### DATASET EXCERPTS

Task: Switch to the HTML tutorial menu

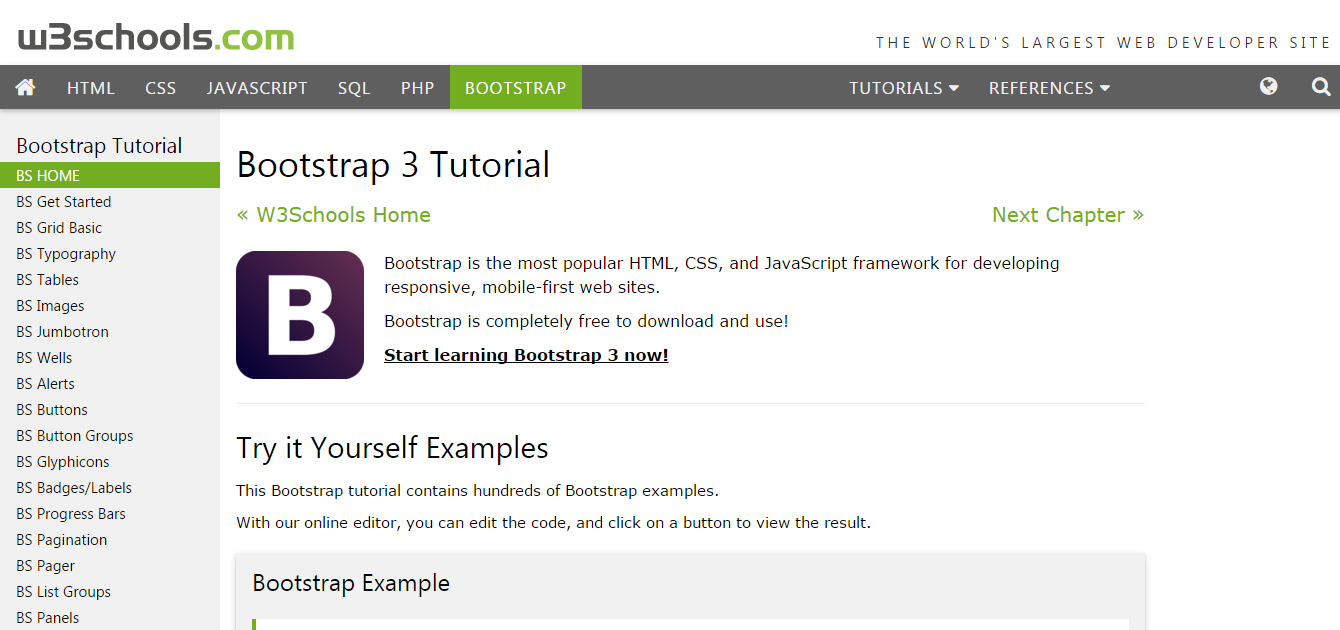Action: click(90, 87)
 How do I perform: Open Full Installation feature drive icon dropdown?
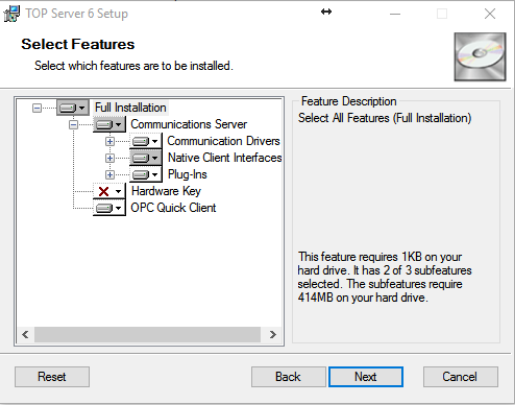73,108
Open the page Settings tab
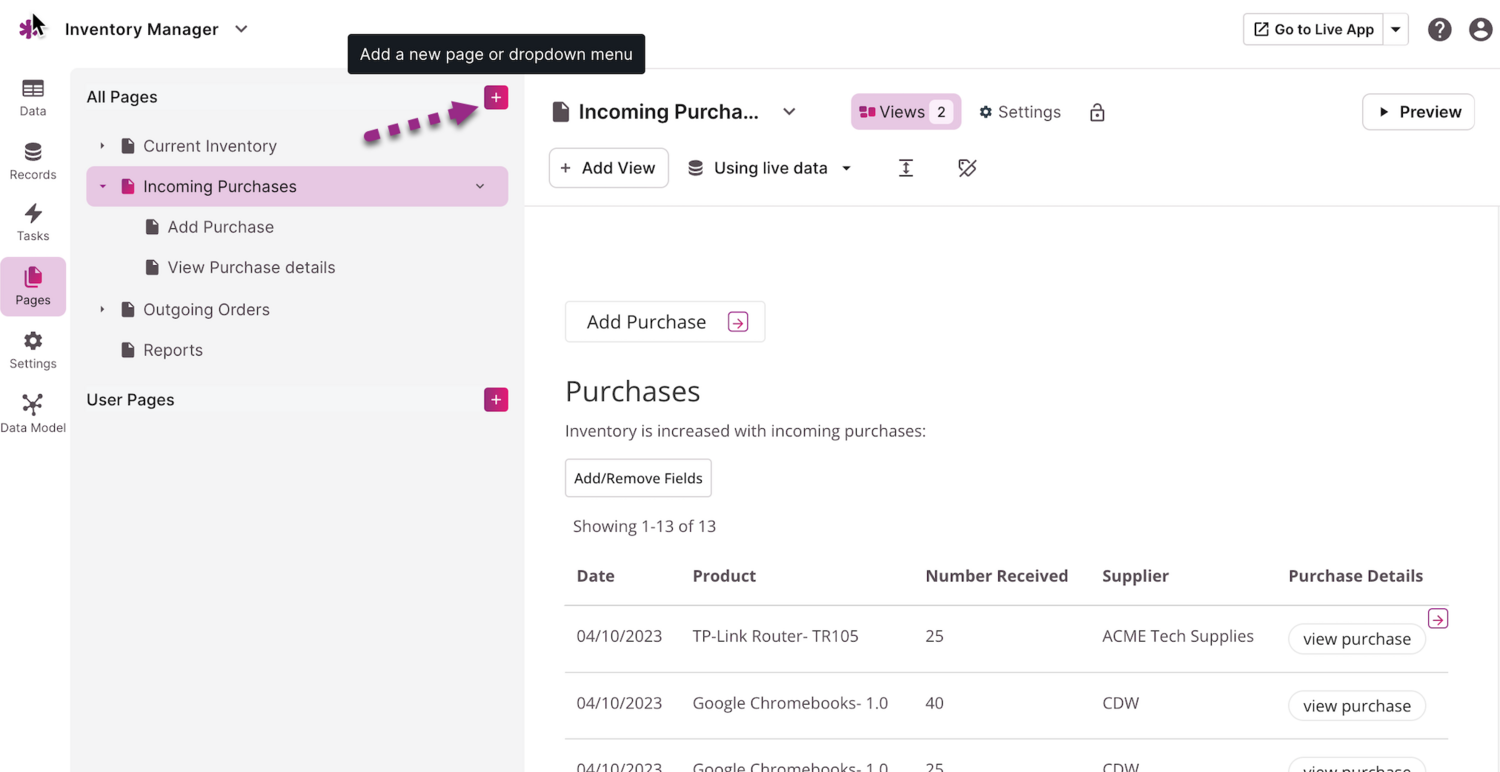This screenshot has height=772, width=1500. coord(1020,112)
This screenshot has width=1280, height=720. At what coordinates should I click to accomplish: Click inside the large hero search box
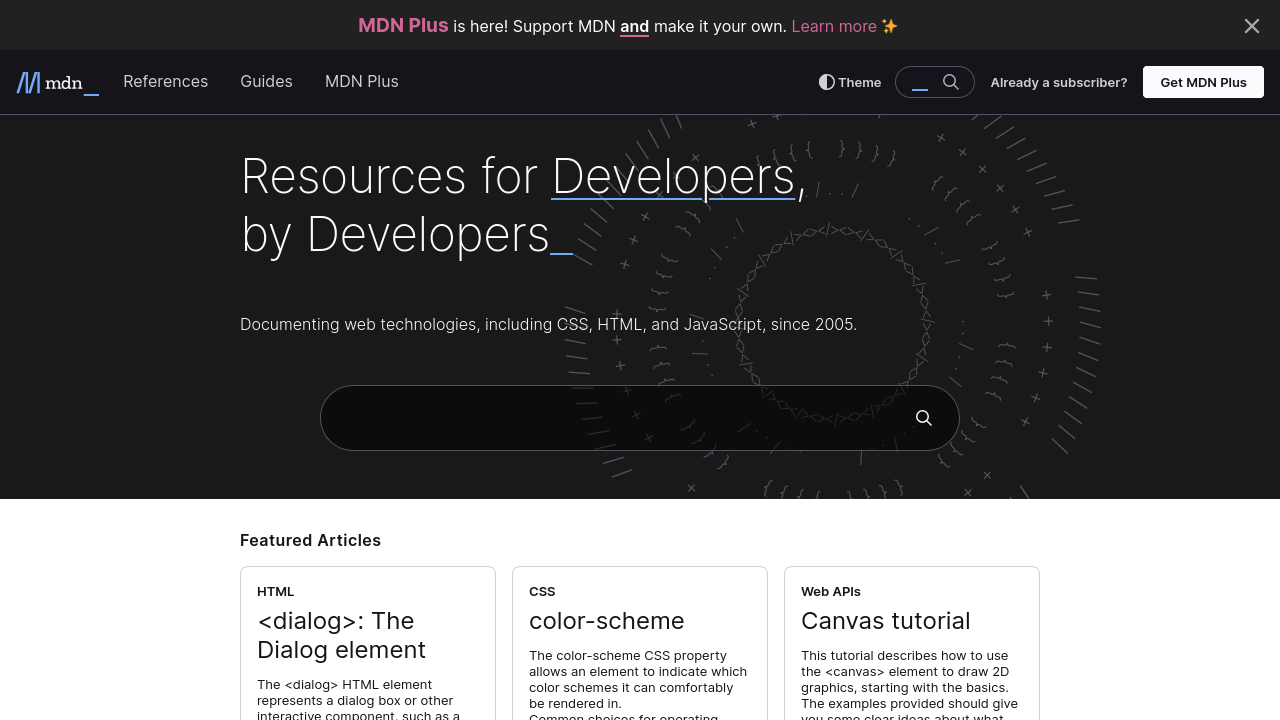point(600,417)
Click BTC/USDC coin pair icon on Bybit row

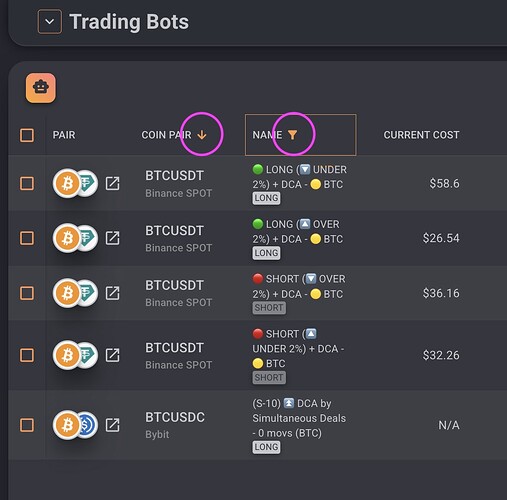75,425
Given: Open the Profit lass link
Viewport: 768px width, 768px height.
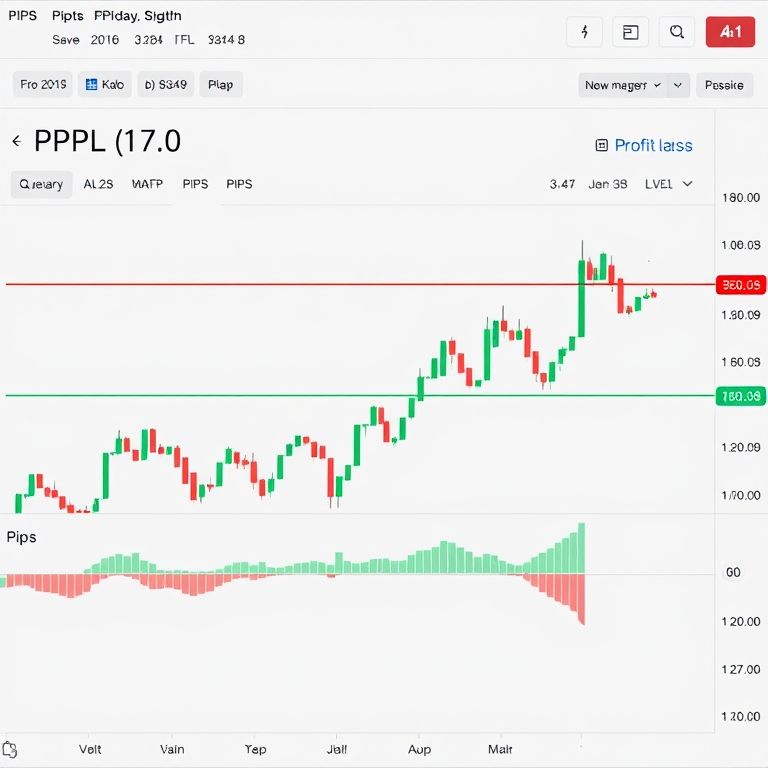Looking at the screenshot, I should pos(653,145).
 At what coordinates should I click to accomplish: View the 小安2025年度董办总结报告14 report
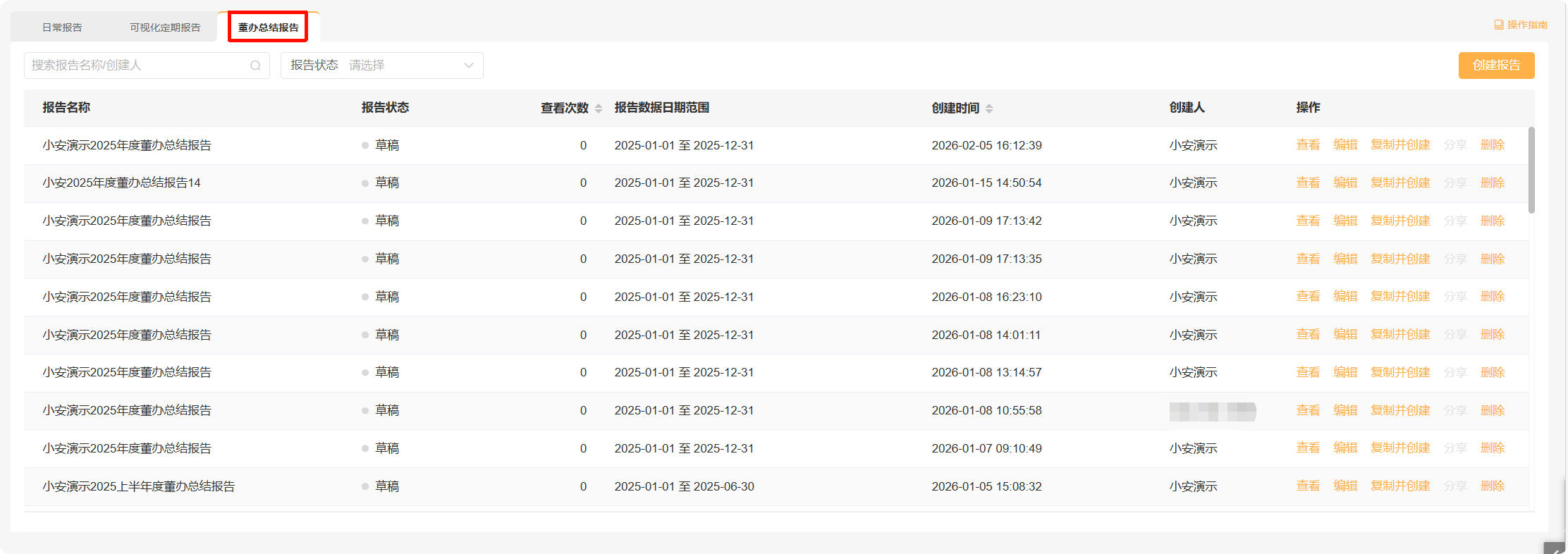[x=1308, y=183]
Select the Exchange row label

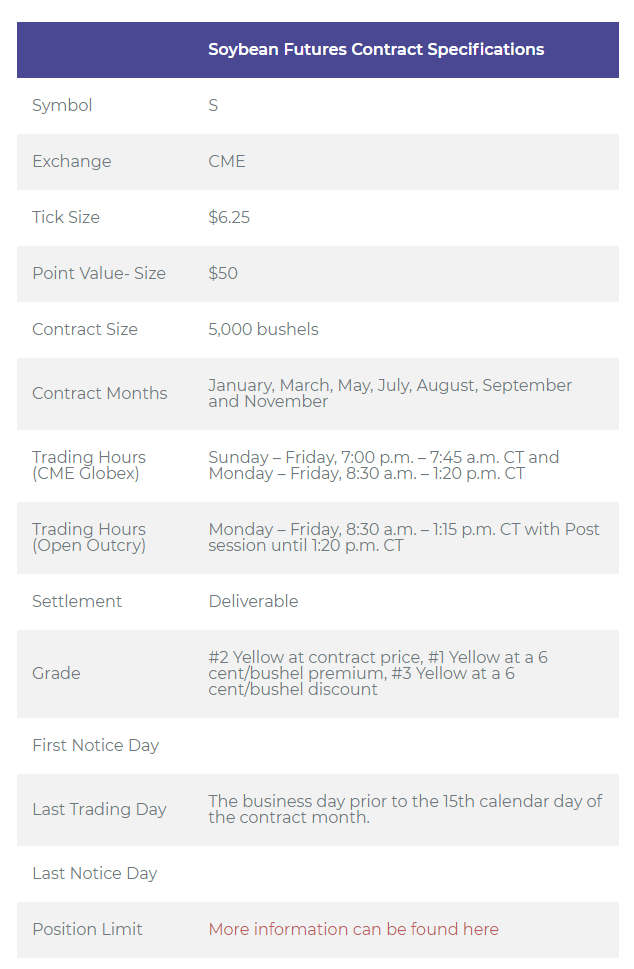pos(72,161)
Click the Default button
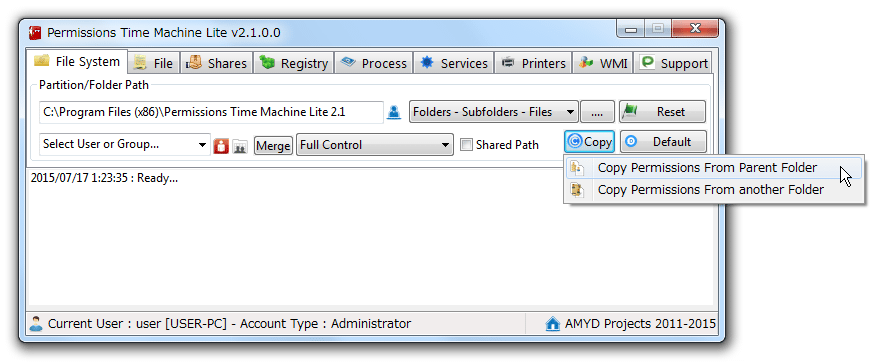874x363 pixels. [663, 142]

### WHAT THE TASK REQUIRES
Return to the listing above and set it down exactly, leaving out its pictures.

### RESULT FOR THIS EXERCISE
Task: Switch to the HTML tutorial menu

Action: click(90, 87)
 How do I perform: Open Full Installation feature drive icon dropdown?
73,108
Open the page Settings tab
This screenshot has height=772, width=1500. coord(1020,112)
This screenshot has width=1280, height=720. At what coordinates should I click to accomplish: Click inside the large hero search box
point(600,417)
Click BTC/USDC coin pair icon on Bybit row

75,425
Given: Open the Profit lass link
Viewport: 768px width, 768px height.
Looking at the screenshot, I should pos(653,145).
 At what coordinates should I click to accomplish: View the 小安2025年度董办总结报告14 report
[x=1308, y=183]
Select the Exchange row label

pos(72,161)
Click the Default button
874x363 pixels. [663, 142]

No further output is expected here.